EXERCISE REQUIREMENTS: Reproduce every one of the records below word for word, keeping each line unchanged.

PROVIDED RECORDS:
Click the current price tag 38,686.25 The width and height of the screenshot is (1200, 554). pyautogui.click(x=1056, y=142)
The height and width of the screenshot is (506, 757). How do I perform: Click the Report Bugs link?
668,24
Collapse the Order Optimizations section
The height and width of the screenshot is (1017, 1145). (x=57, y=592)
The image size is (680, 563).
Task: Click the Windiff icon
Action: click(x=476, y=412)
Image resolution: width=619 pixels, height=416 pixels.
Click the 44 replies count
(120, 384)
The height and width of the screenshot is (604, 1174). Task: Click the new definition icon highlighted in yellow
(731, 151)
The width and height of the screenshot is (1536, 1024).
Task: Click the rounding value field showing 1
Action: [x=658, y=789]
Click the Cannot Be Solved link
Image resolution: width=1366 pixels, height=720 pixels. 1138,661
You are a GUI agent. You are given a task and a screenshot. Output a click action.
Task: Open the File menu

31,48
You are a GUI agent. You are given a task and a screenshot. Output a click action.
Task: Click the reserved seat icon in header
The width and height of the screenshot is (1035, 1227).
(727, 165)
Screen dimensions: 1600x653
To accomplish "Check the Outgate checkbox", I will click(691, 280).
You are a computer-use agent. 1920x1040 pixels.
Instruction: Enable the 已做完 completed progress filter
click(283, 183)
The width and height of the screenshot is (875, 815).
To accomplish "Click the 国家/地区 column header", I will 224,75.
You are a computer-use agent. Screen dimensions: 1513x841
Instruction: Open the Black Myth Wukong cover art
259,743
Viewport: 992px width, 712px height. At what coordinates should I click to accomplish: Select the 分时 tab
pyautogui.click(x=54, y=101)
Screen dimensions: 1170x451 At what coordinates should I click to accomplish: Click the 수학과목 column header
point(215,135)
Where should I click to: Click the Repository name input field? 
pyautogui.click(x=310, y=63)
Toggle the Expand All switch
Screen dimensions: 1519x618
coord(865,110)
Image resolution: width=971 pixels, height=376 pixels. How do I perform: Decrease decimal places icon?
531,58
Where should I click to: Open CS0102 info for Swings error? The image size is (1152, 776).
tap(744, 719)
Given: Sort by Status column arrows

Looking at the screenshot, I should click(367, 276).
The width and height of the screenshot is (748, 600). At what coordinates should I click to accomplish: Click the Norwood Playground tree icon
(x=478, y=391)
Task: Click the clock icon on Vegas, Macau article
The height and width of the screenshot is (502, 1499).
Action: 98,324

SOLUTION BELOW:
Click the current price tag 38,686.25 The width and height of the screenshot is (1200, 554). pyautogui.click(x=1056, y=142)
The height and width of the screenshot is (506, 757). How do I perform: Click the Report Bugs link?
668,24
Collapse the Order Optimizations section
The height and width of the screenshot is (1017, 1145). (x=57, y=592)
The image size is (680, 563).
Task: Click the Windiff icon
Action: click(x=476, y=412)
Image resolution: width=619 pixels, height=416 pixels.
Click the 44 replies count
(120, 384)
The height and width of the screenshot is (604, 1174). Task: Click the new definition icon highlighted in yellow
(731, 151)
The width and height of the screenshot is (1536, 1024).
Task: Click the rounding value field showing 1
Action: [x=658, y=789]
Click the Cannot Be Solved link
Image resolution: width=1366 pixels, height=720 pixels. 1138,661
You are a GUI agent. You are given a task and a screenshot. Output a click action.
Task: Open the File menu

31,48
You are a GUI agent. You are given a task and a screenshot. Output a click action.
Task: Click the reserved seat icon in header
The width and height of the screenshot is (1035, 1227).
(727, 165)
Screen dimensions: 1600x653
To accomplish "Check the Outgate checkbox", I will click(691, 280).
You are a computer-use agent. 1920x1040 pixels.
Instruction: Enable the 已做完 completed progress filter
click(283, 183)
The width and height of the screenshot is (875, 815).
To accomplish "Click the 国家/地区 column header", I will 224,75.
You are a computer-use agent. Screen dimensions: 1513x841
Instruction: Open the Black Myth Wukong cover art
259,743
Viewport: 992px width, 712px height. At what coordinates should I click to accomplish: Select the 分时 tab
pyautogui.click(x=54, y=101)
Screen dimensions: 1170x451 At what coordinates should I click to accomplish: Click the 수학과목 column header
point(215,135)
Where should I click to: Click the Repository name input field? 
pyautogui.click(x=310, y=63)
Toggle the Expand All switch
Screen dimensions: 1519x618
coord(865,110)
Image resolution: width=971 pixels, height=376 pixels. How do I perform: Decrease decimal places icon?
531,58
Where should I click to: Open CS0102 info for Swings error? The image size is (1152, 776).
tap(744, 719)
Given: Sort by Status column arrows

Looking at the screenshot, I should click(367, 276).
The width and height of the screenshot is (748, 600). At what coordinates should I click to accomplish: Click the Norwood Playground tree icon
(x=478, y=391)
Task: Click the clock icon on Vegas, Macau article
The height and width of the screenshot is (502, 1499).
Action: 98,324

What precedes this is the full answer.